Chevy Volt Dealers Claim Buyers’ Tax Credits

A funny thing has been happening with the $7,500 plug-in electric vehicle tax credits that GM has been dangling before prospective buyers of its Chevrolet Volt: In many cases dealers rather than customers have been getting the tax breaks.

The tax credits are supposed to go to buyers of the vehicles to stimulate demand for alternative energy cars. But instead, dealers have been able to claim the tax credits by selling the Volt to each other and then reselling the vehicles as used cars to customers, with low mileage on the odometer. Technically, the tax credits are supposed to go to the buyers, but it isn’t illegal for the dealerships to claim them. However, they are supposed to inform customers that the tax credit is not available to them when someone else is claiming the credit for that car.
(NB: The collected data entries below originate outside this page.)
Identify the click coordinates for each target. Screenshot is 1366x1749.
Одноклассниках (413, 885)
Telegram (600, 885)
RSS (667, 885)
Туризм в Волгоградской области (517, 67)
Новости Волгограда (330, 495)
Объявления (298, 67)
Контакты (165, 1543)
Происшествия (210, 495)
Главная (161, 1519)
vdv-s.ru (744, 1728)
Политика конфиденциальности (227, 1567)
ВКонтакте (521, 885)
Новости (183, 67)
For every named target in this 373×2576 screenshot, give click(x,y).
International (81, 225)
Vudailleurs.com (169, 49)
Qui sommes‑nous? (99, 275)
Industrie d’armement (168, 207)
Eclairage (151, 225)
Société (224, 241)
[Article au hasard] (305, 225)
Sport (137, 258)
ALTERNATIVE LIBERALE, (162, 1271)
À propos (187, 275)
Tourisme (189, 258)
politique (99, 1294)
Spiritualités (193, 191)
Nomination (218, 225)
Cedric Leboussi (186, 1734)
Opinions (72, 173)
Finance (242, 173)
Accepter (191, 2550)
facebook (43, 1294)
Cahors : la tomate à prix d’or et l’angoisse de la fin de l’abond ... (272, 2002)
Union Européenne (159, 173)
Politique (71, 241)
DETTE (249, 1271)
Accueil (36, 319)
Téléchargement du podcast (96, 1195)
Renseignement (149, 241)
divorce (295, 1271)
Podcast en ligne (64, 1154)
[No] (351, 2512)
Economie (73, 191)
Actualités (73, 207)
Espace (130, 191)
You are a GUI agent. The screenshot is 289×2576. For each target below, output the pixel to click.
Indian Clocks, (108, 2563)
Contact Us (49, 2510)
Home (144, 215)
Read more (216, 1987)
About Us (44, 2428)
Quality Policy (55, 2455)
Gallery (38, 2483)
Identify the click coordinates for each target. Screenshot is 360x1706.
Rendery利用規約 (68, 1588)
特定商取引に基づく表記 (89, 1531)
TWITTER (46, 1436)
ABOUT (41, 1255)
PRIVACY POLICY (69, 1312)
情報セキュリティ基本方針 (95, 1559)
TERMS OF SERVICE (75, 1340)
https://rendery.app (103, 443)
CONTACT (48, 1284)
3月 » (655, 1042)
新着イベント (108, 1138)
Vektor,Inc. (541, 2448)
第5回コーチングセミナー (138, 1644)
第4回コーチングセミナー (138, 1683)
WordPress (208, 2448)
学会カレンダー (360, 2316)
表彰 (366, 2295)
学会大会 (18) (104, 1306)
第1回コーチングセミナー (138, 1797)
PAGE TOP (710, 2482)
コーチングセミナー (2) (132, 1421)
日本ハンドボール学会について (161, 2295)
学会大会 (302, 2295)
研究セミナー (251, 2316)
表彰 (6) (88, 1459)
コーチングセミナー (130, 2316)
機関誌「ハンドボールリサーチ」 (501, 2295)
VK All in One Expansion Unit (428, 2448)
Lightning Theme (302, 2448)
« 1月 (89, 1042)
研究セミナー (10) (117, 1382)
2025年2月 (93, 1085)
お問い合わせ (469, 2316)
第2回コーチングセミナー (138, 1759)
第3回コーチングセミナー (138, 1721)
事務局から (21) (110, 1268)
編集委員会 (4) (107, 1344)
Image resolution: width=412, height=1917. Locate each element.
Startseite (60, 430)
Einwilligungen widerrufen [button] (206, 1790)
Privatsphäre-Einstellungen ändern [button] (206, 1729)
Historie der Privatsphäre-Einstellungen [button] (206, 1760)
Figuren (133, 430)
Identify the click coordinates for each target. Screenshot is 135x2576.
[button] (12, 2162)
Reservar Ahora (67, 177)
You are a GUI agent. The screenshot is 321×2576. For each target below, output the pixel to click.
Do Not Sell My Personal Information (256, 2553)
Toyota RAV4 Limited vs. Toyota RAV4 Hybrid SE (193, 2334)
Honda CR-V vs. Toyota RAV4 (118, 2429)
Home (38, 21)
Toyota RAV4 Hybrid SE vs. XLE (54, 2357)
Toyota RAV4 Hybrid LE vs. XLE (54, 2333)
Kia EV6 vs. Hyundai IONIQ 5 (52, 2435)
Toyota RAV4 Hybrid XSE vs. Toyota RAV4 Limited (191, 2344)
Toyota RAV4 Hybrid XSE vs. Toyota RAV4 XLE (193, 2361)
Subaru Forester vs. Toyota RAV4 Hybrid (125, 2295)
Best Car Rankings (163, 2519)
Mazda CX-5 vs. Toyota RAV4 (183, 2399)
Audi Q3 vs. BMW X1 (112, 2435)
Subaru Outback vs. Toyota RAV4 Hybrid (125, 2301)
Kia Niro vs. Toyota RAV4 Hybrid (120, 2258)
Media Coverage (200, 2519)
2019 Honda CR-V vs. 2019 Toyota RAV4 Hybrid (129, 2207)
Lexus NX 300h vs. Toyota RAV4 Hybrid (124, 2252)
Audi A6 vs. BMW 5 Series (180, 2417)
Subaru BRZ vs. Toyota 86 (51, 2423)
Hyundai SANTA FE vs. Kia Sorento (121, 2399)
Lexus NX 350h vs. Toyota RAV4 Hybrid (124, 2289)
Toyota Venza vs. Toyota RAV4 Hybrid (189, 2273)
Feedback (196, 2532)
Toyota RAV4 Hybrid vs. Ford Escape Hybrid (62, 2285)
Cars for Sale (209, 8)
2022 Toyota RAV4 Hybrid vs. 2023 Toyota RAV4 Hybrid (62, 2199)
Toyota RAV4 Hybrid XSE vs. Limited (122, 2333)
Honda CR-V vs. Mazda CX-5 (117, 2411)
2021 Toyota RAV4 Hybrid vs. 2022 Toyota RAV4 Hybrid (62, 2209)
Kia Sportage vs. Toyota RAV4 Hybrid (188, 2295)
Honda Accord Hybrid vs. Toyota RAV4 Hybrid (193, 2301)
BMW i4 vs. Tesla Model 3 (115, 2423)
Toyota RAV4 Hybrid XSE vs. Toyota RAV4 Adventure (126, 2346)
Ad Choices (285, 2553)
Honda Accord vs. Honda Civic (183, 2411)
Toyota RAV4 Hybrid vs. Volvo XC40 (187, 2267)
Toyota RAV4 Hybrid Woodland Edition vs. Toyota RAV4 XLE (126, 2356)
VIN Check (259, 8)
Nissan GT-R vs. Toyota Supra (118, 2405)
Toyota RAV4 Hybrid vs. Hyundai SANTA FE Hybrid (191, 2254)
Last week, the Los Angeles Times reported that some dealerships in California are selling the Volt to customers for up to $20,000 more than GM’s $41,000 suggested retail price, making the tax credits an even more necessary incentive for buyers. GM is claiming that the cars are in high demand, which would make sense given the recent spike in gasoline prices. As gas prices are starting to head back down, though, that may well temper demand for the vehicles. The cars are supposed to get the equivalent of 93 miles per gallon on an electric charge, or 37 on gas.

Nevertheless, as Mark Modica of the National Legal and Policy Center first noted on the NLPC’s blog, the cars are readily available, and GM is nowhere near up to producing them at capacity. Modica also wrote in a follow-up post that the car maker claims to be able to produce 17,000 Chevy Volts per year, but it managed to sell only about 425 per month in the first four months of this year. You can find a link to a Fox Business video and to the NLP blog posts about the issue on the TaxProf blog here.

GM told Automobile magazine and Motor Trends that the two dealers identified by the NLPC so far have been forthcoming to their customers about the tax credits being claimed, and that some of the dealers who have been selling the cars as used don’t have the right to sell them as new anyway. One was a Kia dealership and the other wasn’t allowed to sell the car as new in Illinois, which is apparently outside the Volt’s “launch markets.”

Be that as it may, it’s easy to imagine that many auto dealers would be less than forthcoming about whether the tax credits could be claimed, and would encourage customers to go ahead and claim the tax credits anyway.

It isn’t clear if the IRS has the ability to closely track which vehicles have had the tax credit claimed more than once. The NLPC noted that the IRS form for the tax credit currently lacks a space for a vehicle identification number and suggested that the IRS add a space on the form to keep the credits from being claimed twice.

If double-claiming of tax credits for hybrid electric plug-in vehicles becomes a problem, the IRS may decide to not only revise the forms, but also start requiring taxpayers to document that they bought the vehicles as new and that the dealer has certified that the tax credit hasn’t already been claimed. That could be an extra record-keeping burden for accountants and tax preparers to worry about, but it could also keep their clients from being penalized for claiming tax credits that a dealer has already claimed for himself.